- [Extracted material]:
▽

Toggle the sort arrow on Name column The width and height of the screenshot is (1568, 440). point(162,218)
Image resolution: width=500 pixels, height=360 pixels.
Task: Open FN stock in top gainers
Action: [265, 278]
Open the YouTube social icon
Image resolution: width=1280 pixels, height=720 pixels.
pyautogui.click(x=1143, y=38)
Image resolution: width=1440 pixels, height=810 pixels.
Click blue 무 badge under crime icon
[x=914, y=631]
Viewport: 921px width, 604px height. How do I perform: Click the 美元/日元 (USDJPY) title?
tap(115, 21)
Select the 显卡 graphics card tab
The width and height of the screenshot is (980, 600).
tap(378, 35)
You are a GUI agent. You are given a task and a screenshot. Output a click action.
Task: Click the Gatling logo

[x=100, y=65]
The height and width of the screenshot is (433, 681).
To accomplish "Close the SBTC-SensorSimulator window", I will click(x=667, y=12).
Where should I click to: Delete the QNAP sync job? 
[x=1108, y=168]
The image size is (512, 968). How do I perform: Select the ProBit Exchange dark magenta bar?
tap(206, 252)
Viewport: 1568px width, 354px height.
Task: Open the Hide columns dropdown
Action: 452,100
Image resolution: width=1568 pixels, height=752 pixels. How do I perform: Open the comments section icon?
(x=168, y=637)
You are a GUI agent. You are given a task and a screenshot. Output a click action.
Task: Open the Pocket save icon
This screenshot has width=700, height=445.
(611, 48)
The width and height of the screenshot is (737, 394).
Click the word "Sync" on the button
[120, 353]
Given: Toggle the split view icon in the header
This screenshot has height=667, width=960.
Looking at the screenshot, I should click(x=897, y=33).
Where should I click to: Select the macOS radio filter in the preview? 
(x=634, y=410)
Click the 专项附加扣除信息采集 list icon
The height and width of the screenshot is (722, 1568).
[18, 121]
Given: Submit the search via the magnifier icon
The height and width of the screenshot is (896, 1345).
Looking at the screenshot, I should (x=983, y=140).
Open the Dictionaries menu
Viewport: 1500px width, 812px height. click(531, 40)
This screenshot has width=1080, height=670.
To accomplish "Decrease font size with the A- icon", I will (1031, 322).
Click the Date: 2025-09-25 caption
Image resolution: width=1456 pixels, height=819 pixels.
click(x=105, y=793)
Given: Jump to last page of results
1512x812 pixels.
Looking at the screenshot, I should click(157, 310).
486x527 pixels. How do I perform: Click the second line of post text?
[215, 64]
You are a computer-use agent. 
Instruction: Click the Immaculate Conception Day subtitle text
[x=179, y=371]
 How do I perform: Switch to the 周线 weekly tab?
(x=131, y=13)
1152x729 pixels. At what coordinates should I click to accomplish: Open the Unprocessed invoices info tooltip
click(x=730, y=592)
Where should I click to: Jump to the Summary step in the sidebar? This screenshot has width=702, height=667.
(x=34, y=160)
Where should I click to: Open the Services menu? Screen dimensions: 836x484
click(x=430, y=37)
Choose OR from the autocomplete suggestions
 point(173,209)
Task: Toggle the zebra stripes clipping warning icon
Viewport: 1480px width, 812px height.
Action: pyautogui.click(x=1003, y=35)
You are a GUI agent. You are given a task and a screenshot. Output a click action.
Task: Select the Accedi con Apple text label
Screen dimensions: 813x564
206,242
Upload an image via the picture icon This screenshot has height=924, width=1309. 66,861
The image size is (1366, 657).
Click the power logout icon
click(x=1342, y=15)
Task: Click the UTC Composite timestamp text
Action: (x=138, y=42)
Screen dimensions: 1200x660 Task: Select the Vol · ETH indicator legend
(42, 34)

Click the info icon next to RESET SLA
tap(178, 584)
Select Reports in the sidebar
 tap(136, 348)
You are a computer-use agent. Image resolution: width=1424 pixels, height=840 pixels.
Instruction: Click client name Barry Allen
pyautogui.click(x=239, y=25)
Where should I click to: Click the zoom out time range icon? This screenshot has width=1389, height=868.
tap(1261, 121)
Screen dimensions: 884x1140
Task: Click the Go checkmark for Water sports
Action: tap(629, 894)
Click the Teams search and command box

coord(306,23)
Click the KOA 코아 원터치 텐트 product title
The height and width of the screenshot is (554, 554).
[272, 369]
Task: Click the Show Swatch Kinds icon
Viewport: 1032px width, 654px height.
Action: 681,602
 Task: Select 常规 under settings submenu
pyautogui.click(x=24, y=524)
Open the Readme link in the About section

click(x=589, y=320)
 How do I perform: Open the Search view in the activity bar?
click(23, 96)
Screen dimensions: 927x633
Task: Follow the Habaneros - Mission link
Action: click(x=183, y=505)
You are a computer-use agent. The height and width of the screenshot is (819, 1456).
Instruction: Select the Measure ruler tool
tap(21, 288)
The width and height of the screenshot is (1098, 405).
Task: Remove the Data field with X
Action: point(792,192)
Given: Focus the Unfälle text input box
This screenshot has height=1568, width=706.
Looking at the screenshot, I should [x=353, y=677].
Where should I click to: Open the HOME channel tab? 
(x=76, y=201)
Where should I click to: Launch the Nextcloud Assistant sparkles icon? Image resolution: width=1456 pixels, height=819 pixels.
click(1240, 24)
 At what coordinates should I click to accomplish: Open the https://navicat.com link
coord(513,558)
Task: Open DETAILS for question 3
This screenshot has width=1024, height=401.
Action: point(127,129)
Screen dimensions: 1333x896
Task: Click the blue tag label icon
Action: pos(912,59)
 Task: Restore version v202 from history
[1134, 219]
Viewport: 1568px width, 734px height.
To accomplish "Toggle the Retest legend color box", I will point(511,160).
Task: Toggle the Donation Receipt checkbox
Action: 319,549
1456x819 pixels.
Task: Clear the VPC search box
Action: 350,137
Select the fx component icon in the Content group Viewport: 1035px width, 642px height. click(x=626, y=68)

△

- [Stated problem]: Reproduce every line of the data above word for word, keeping the original order and changing nothing.

- [Solution to the exercise]:
Toggle the sort arrow on Name column The width and height of the screenshot is (1568, 440). point(162,218)
Image resolution: width=500 pixels, height=360 pixels.
Task: Open FN stock in top gainers
Action: [265, 278]
Open the YouTube social icon
Image resolution: width=1280 pixels, height=720 pixels.
pyautogui.click(x=1143, y=38)
Image resolution: width=1440 pixels, height=810 pixels.
Click blue 무 badge under crime icon
[x=914, y=631]
Viewport: 921px width, 604px height. How do I perform: Click the 美元/日元 (USDJPY) title?
tap(115, 21)
Select the 显卡 graphics card tab
The width and height of the screenshot is (980, 600).
tap(378, 35)
You are a GUI agent. You are given a task and a screenshot. Output a click action.
Task: Click the Gatling logo

[x=100, y=65]
The height and width of the screenshot is (433, 681).
To accomplish "Close the SBTC-SensorSimulator window", I will click(x=667, y=12).
Where should I click to: Delete the QNAP sync job? 
[x=1108, y=168]
The image size is (512, 968). How do I perform: Select the ProBit Exchange dark magenta bar?
tap(206, 252)
Viewport: 1568px width, 354px height.
Task: Open the Hide columns dropdown
Action: 452,100
Image resolution: width=1568 pixels, height=752 pixels. How do I perform: Open the comments section icon?
(x=168, y=637)
You are a GUI agent. You are given a task and a screenshot. Output a click action.
Task: Open the Pocket save icon
This screenshot has width=700, height=445.
(611, 48)
The width and height of the screenshot is (737, 394).
Click the word "Sync" on the button
[120, 353]
Given: Toggle the split view icon in the header
This screenshot has height=667, width=960.
Looking at the screenshot, I should click(x=897, y=33).
Where should I click to: Select the macOS radio filter in the preview? 
(x=634, y=410)
Click the 专项附加扣除信息采集 list icon
The height and width of the screenshot is (722, 1568).
[18, 121]
Given: Submit the search via the magnifier icon
The height and width of the screenshot is (896, 1345).
Looking at the screenshot, I should (x=983, y=140).
Open the Dictionaries menu
Viewport: 1500px width, 812px height. click(531, 40)
This screenshot has width=1080, height=670.
To accomplish "Decrease font size with the A- icon", I will (1031, 322).
Click the Date: 2025-09-25 caption
Image resolution: width=1456 pixels, height=819 pixels.
click(x=105, y=793)
Given: Jump to last page of results
1512x812 pixels.
Looking at the screenshot, I should click(157, 310).
486x527 pixels. How do I perform: Click the second line of post text?
[215, 64]
You are a computer-use agent. 
Instruction: Click the Immaculate Conception Day subtitle text
[x=179, y=371]
 How do I perform: Switch to the 周线 weekly tab?
(x=131, y=13)
1152x729 pixels. At what coordinates should I click to accomplish: Open the Unprocessed invoices info tooltip
click(x=730, y=592)
Where should I click to: Jump to the Summary step in the sidebar? This screenshot has width=702, height=667.
(x=34, y=160)
Where should I click to: Open the Services menu? Screen dimensions: 836x484
click(x=430, y=37)
Choose OR from the autocomplete suggestions
 point(173,209)
Task: Toggle the zebra stripes clipping warning icon
Viewport: 1480px width, 812px height.
Action: pyautogui.click(x=1003, y=35)
You are a GUI agent. You are given a task and a screenshot. Output a click action.
Task: Select the Accedi con Apple text label
Screen dimensions: 813x564
206,242
Upload an image via the picture icon This screenshot has height=924, width=1309. 66,861
The image size is (1366, 657).
Click the power logout icon
click(x=1342, y=15)
Task: Click the UTC Composite timestamp text
Action: (x=138, y=42)
Screen dimensions: 1200x660 Task: Select the Vol · ETH indicator legend
(42, 34)

Click the info icon next to RESET SLA
tap(178, 584)
Select Reports in the sidebar
 tap(136, 348)
You are a computer-use agent. Image resolution: width=1424 pixels, height=840 pixels.
Instruction: Click client name Barry Allen
pyautogui.click(x=239, y=25)
Where should I click to: Click the zoom out time range icon? This screenshot has width=1389, height=868.
tap(1261, 121)
Screen dimensions: 884x1140
Task: Click the Go checkmark for Water sports
Action: tap(629, 894)
Click the Teams search and command box

coord(306,23)
Click the KOA 코아 원터치 텐트 product title
The height and width of the screenshot is (554, 554).
[272, 369]
Task: Click the Show Swatch Kinds icon
Viewport: 1032px width, 654px height.
Action: 681,602
 Task: Select 常规 under settings submenu
pyautogui.click(x=24, y=524)
Open the Readme link in the About section

click(x=589, y=320)
 How do I perform: Open the Search view in the activity bar?
click(23, 96)
Screen dimensions: 927x633
Task: Follow the Habaneros - Mission link
Action: click(x=183, y=505)
You are a computer-use agent. The height and width of the screenshot is (819, 1456).
Instruction: Select the Measure ruler tool
tap(21, 288)
The width and height of the screenshot is (1098, 405).
Task: Remove the Data field with X
Action: point(792,192)
Given: Focus the Unfälle text input box
This screenshot has height=1568, width=706.
Looking at the screenshot, I should [x=353, y=677].
Where should I click to: Open the HOME channel tab? 
(x=76, y=201)
Where should I click to: Launch the Nextcloud Assistant sparkles icon? Image resolution: width=1456 pixels, height=819 pixels.
click(1240, 24)
 At what coordinates should I click to accomplish: Open the https://navicat.com link
coord(513,558)
Task: Open DETAILS for question 3
This screenshot has width=1024, height=401.
Action: point(127,129)
Screen dimensions: 1333x896
Task: Click the blue tag label icon
Action: pos(912,59)
 Task: Restore version v202 from history
[1134, 219]
Viewport: 1568px width, 734px height.
To accomplish "Toggle the Retest legend color box", I will point(511,160).
Task: Toggle the Donation Receipt checkbox
Action: 319,549
1456x819 pixels.
Task: Clear the VPC search box
Action: 350,137
Select the fx component icon in the Content group Viewport: 1035px width, 642px height. click(x=626, y=68)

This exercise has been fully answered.